Now more than ever organizations need accountability and effective stewardship of financial resources. We all know how important it is to build a strong financial management team that can play a key role in your organization's success. If you are responsible for finding new talent for that team and providing them with the right training, then you and I have something in common.
Our goal in this article is not to actually provide any financial training, but rather to offer some thoughts and resources for you to consider as you develop your financial management team. (We’ll leave the formula for future value of annuities for another time.)
Build a Training Plan for New Members of your Financial Management Team
To start with, it helps if you can find the right person who will be accurate and dependable.

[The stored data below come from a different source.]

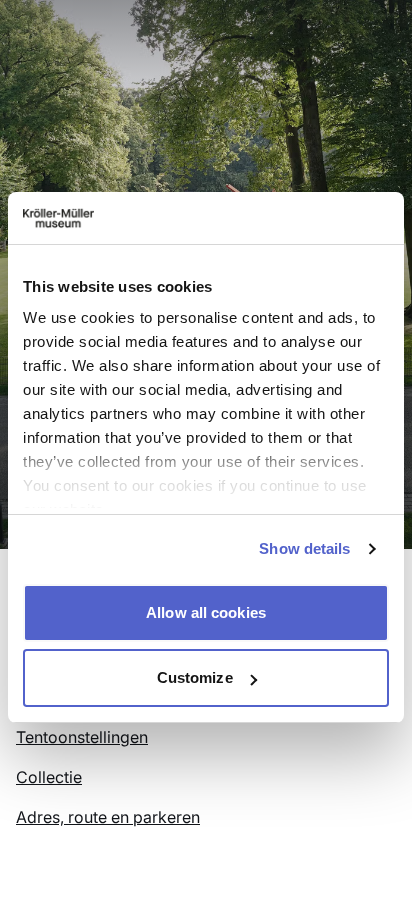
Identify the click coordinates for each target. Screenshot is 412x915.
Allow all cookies (206, 612)
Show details (304, 548)
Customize (195, 677)
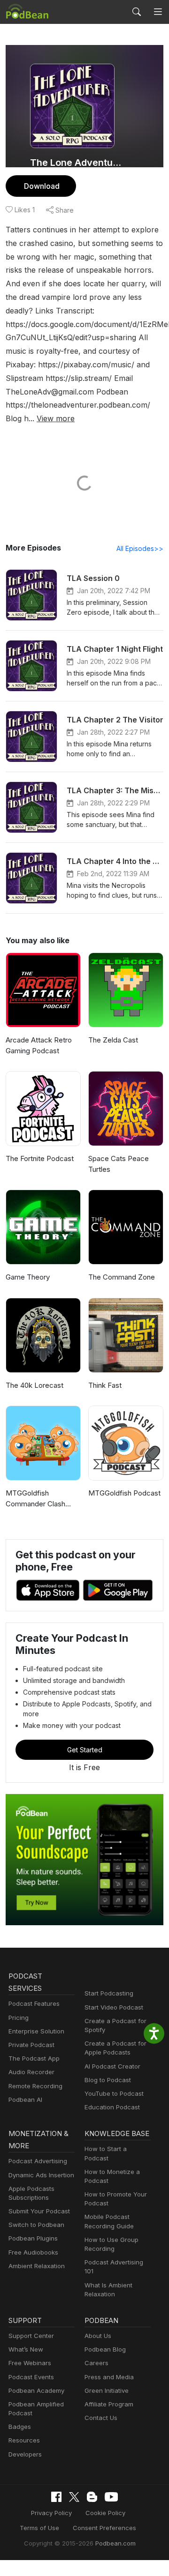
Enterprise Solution (36, 2031)
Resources (24, 2440)
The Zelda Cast (113, 1039)
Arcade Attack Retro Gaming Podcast (39, 1045)
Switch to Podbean (36, 2224)
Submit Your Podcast (39, 2211)
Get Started (84, 1750)
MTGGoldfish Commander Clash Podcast (35, 1499)
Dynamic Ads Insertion (41, 2175)
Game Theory (28, 1277)
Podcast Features (34, 2003)
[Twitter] (74, 2497)
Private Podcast (31, 2044)
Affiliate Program (108, 2404)
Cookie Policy (105, 2512)
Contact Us (100, 2417)
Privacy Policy (51, 2512)
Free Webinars (29, 2363)
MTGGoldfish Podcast (124, 1493)
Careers (96, 2363)
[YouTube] (111, 2497)
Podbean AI (25, 2099)
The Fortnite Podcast (40, 1158)
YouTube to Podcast (114, 2093)
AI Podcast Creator (112, 2066)
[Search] (136, 11)
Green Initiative (106, 2390)
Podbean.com (115, 2543)
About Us (97, 2335)
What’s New (25, 2349)
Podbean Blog (105, 2349)
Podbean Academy (36, 2390)
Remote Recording (35, 2086)
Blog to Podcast (107, 2080)
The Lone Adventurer (76, 162)
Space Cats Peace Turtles (118, 1164)
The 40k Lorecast (34, 1385)
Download (42, 186)
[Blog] (92, 2497)
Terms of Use (39, 2527)
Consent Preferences (104, 2527)
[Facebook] (56, 2497)
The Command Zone (121, 1277)
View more (56, 418)
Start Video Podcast (113, 2007)
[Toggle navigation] (157, 11)
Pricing (18, 2017)
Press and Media (109, 2377)
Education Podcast (112, 2107)
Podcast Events (31, 2377)
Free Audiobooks (33, 2252)
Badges (19, 2426)
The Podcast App (34, 2058)
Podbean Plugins (33, 2238)
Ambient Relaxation (36, 2266)
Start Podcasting (108, 1993)
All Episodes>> (139, 548)
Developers (25, 2454)
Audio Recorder (31, 2072)
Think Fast (105, 1385)
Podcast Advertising (37, 2161)
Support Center (31, 2335)
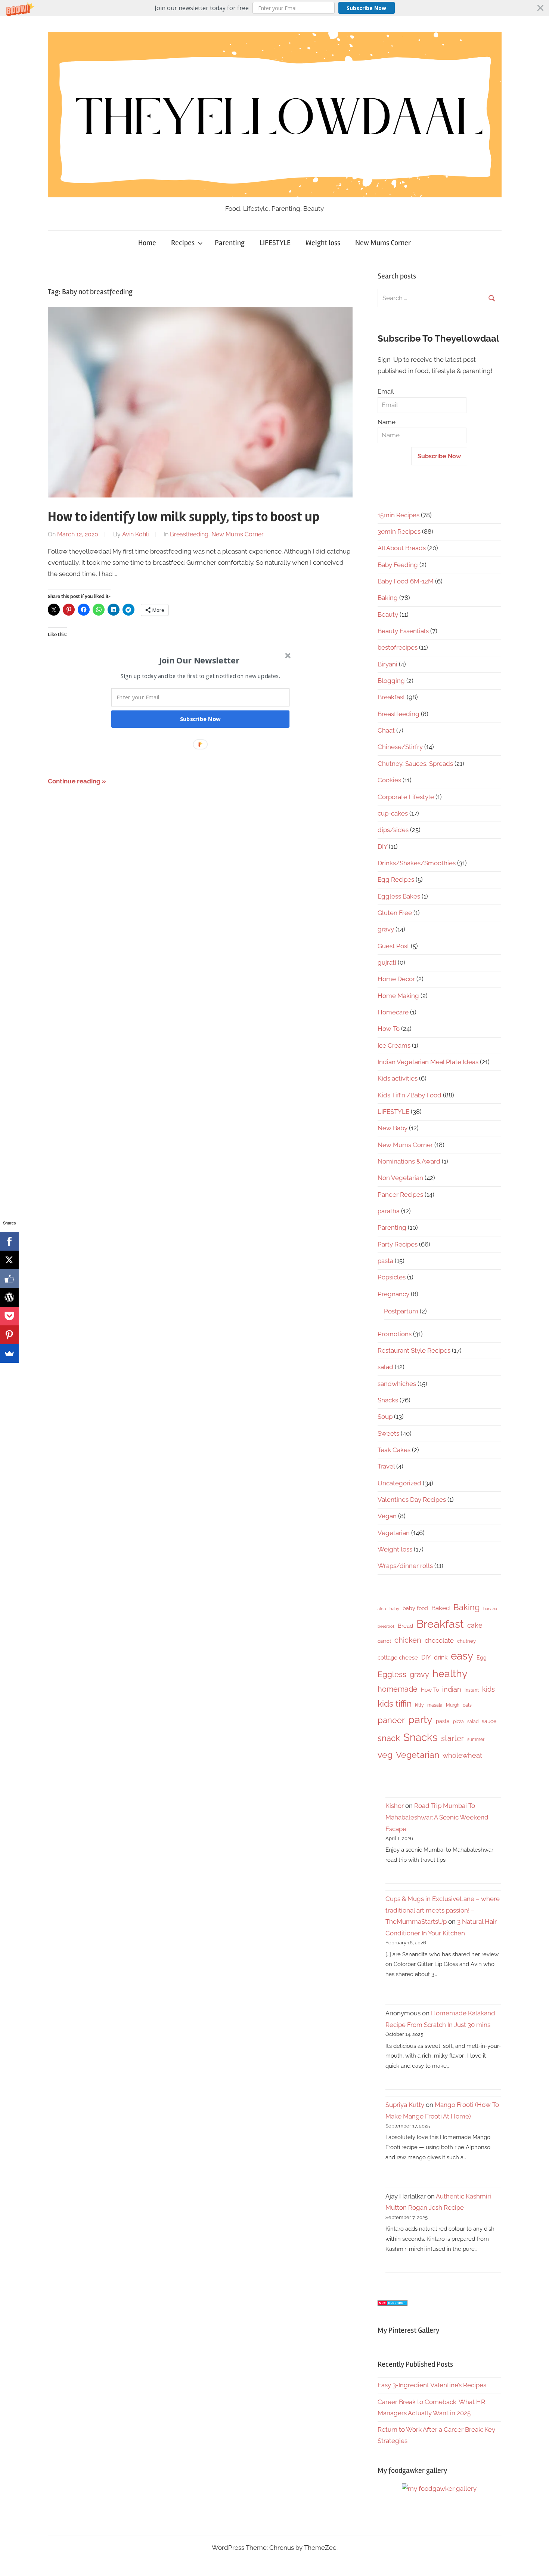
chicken (407, 1640)
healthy (450, 1673)
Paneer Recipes (400, 1194)
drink (440, 1657)
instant (472, 1690)
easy (462, 1656)
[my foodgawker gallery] (439, 2488)
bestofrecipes (398, 647)
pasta (385, 1260)
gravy (386, 929)
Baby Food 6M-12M (406, 581)
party (420, 1719)
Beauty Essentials (403, 631)
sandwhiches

You are looking for somebody who already has, or who can reasonably develop, a foundational understanding of accounting, auditing, internal control, budgeting, and general financial management.
In terms of building out a training plan for new employees, there are some automatic must-train things, and then the rest will depend on filling gaps in the person’s educational and experiential background.
The key piece for every team member is training in your parochial processes and systems. It helps to have a very clear pathway for the person to learn the ins and outs of your particular software, file storage, and workflow processes. You don’t personally need to be the one to teach it all; share the responsibility (privilege) with others on the team. It will help develop relationships alongside the required knowledge, too.
Beyond that, for self-motivated individuals who are willing to read their way through textbook-style material, check out this free online financial management training. Each course also has a quiz at the end, which you could use to do a gap analysis in the new person’s training and experience if that would be helpful.
Ongoing Financial Management Training for Experienced Team Members
No doubt you already know this, but I feel I would be remiss if I didn’t mention it in the context of this article: if you hire a CPA, don’t forget to budget both time and money for ongoing Continuing Professional Education credits.
And lastly, in my opinion you always want to build in the expectation for ongoing Excel training. It’s such a powerful application with a vast feature set. And with Microsoft’s release of Office 2016, they are signaling their intent to push updates more frequently. But it’s painful for users because it feels like the software is always a moving target and people find it hard to keep up with the latest changes and features. When our Excel expert trainers work with accountants, we are sometimes surprised at just how much time they could save in Excel if they knew more of the tricks and shortcuts.